● **WHAT THE TASK REQUIRES**
Please retype everything below from the line containing "What do you see at coordinates (486, 402)" down to the line containing "This screenshot has width=770, height=680.", including both of those lines, exactly as they appear in the rows.

▼

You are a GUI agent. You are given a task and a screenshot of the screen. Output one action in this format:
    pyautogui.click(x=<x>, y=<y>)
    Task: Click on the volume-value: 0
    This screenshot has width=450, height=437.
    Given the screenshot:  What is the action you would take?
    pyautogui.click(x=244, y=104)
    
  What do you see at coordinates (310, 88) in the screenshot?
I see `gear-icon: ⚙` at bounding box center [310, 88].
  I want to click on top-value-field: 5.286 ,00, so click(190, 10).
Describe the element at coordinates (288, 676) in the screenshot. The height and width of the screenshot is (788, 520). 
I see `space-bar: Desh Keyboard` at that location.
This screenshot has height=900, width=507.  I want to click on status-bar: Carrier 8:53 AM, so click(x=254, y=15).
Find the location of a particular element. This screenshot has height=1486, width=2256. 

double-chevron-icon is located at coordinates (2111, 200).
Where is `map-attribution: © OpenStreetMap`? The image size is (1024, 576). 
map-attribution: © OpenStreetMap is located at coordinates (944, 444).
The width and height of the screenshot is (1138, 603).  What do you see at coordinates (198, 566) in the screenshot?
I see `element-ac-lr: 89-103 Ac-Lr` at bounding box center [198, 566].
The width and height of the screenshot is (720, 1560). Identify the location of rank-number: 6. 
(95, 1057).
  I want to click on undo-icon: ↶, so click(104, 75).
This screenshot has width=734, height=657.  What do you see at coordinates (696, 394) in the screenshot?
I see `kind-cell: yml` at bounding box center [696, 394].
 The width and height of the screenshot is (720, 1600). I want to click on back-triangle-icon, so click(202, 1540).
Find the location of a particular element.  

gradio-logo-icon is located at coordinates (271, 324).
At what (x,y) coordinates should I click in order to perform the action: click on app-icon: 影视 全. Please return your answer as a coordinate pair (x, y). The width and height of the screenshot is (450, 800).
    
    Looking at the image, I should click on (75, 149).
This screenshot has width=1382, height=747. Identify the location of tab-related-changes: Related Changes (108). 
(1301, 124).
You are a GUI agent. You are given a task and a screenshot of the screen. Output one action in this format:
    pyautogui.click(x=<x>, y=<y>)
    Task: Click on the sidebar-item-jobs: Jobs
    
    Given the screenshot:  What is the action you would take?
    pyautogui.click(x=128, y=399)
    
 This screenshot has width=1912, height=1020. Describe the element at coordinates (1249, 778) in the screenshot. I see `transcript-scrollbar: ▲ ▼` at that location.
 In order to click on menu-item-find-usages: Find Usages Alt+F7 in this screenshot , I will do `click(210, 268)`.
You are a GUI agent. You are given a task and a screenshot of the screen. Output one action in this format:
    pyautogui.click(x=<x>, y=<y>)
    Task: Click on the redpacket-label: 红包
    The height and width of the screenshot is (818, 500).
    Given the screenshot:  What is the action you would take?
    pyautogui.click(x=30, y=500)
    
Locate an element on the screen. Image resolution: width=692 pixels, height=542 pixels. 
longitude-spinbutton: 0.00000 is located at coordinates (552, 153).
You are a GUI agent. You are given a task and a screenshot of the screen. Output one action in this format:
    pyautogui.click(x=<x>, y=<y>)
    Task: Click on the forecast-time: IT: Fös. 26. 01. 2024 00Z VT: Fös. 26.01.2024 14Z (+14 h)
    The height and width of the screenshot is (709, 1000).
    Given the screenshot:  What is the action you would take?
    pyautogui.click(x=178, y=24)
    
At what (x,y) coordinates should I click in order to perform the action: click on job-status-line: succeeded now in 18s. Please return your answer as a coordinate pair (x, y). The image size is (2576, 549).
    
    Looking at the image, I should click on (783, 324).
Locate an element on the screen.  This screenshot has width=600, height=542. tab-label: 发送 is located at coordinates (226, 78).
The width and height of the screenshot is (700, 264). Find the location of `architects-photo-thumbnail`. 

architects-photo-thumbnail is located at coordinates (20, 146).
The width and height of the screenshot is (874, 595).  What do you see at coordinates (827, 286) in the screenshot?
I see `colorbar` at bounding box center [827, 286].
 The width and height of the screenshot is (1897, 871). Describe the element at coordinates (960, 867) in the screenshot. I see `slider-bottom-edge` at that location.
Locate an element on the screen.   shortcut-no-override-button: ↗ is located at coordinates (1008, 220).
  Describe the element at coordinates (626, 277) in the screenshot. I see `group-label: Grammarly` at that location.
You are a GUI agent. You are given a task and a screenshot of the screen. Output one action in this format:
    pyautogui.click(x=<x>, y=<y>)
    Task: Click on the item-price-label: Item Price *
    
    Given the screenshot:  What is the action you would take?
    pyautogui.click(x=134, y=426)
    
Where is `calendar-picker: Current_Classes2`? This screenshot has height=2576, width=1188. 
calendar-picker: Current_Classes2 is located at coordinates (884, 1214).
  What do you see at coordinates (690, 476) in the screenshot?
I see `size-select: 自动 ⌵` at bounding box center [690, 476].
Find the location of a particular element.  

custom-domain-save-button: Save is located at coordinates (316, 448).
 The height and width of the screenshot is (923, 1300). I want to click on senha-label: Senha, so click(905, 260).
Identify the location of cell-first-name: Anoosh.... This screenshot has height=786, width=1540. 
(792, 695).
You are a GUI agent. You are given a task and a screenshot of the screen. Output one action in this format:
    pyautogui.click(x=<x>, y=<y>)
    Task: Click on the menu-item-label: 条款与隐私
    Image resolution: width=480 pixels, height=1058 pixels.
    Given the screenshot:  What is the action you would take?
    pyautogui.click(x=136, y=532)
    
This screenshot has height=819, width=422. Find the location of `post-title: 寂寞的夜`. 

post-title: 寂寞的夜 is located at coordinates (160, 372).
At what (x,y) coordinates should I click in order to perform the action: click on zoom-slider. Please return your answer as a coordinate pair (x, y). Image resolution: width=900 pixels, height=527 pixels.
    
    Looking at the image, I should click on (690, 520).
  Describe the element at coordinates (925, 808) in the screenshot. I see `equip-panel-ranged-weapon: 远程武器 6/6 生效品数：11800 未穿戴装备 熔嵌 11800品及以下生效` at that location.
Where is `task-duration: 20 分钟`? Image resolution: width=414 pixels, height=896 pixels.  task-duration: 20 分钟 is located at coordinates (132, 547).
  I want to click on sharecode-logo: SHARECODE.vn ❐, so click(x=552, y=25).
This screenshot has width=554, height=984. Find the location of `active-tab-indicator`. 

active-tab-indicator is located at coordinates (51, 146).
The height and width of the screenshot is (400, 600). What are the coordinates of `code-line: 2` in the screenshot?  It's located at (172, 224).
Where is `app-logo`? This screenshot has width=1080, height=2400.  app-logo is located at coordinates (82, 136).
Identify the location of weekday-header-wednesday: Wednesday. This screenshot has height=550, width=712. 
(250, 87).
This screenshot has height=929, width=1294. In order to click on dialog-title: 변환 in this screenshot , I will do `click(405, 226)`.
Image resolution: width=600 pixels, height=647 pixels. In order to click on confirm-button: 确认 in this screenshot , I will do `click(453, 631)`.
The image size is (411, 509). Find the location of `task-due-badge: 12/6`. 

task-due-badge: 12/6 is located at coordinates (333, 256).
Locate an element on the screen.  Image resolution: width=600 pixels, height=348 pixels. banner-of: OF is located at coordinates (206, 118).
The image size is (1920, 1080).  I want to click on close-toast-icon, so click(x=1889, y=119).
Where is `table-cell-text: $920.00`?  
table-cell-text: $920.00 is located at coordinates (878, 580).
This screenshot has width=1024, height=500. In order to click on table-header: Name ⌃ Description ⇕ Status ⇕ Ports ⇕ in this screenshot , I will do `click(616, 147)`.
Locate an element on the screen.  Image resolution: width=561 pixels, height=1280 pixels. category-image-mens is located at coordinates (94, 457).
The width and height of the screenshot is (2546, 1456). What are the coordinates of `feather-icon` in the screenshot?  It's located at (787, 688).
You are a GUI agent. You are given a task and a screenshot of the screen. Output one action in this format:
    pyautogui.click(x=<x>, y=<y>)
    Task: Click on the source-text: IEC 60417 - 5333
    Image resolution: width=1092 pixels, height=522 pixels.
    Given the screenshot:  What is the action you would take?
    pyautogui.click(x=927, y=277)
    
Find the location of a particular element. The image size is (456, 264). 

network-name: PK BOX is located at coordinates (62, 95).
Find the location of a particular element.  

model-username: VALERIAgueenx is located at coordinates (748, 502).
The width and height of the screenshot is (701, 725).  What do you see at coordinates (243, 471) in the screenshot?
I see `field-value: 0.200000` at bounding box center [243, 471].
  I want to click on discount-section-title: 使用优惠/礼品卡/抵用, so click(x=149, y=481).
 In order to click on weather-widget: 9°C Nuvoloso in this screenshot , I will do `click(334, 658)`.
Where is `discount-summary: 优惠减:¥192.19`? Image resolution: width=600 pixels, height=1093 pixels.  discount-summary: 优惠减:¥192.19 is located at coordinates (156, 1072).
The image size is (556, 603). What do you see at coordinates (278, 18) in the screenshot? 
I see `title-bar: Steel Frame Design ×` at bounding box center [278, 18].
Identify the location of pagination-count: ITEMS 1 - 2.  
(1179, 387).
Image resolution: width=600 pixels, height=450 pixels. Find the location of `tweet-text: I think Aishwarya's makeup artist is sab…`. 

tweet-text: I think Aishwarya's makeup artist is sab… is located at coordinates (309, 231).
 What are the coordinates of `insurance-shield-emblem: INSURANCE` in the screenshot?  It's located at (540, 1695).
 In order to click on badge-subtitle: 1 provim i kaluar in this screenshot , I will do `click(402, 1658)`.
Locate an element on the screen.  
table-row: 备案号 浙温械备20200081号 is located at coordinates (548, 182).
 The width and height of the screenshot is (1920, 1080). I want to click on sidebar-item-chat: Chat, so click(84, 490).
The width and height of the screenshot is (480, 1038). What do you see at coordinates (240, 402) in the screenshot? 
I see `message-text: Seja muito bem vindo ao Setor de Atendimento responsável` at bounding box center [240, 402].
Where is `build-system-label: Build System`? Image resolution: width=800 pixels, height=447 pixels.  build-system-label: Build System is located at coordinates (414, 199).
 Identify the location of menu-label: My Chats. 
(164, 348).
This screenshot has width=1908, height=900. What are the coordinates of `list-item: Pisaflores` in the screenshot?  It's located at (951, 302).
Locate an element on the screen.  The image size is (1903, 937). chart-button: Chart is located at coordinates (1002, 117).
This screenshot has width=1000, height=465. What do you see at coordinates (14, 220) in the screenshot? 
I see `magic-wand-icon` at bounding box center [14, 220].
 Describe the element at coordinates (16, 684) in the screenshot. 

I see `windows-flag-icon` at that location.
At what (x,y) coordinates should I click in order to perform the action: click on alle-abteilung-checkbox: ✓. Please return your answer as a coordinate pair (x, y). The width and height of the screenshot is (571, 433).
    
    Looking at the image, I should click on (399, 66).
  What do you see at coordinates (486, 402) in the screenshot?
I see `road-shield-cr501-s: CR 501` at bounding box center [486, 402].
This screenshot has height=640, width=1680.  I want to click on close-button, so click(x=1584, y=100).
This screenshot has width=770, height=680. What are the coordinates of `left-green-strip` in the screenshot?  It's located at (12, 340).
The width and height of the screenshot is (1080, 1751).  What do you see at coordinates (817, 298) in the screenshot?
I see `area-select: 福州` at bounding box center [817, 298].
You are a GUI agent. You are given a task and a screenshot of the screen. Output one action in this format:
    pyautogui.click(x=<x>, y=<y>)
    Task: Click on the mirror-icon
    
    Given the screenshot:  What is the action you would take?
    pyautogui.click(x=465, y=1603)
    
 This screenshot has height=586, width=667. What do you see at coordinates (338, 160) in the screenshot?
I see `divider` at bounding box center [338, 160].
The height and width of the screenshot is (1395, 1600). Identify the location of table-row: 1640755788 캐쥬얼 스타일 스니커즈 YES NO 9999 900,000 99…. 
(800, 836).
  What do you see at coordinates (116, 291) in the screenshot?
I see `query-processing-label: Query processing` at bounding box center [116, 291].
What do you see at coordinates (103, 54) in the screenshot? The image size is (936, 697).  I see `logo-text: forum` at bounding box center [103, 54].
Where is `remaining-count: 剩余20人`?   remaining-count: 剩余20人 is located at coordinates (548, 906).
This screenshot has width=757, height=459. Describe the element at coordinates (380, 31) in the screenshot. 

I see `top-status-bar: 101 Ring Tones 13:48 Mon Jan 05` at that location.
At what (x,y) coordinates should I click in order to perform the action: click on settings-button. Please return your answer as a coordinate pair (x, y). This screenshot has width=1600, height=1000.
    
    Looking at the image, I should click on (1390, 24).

▲

● **TASK OUTPUT**
  What do you see at coordinates (486, 402) in the screenshot?
I see `road-shield-cr501-s: CR 501` at bounding box center [486, 402].
This screenshot has height=640, width=1680.  I want to click on close-button, so click(x=1584, y=100).
This screenshot has width=770, height=680. What are the coordinates of `left-green-strip` in the screenshot?  It's located at (12, 340).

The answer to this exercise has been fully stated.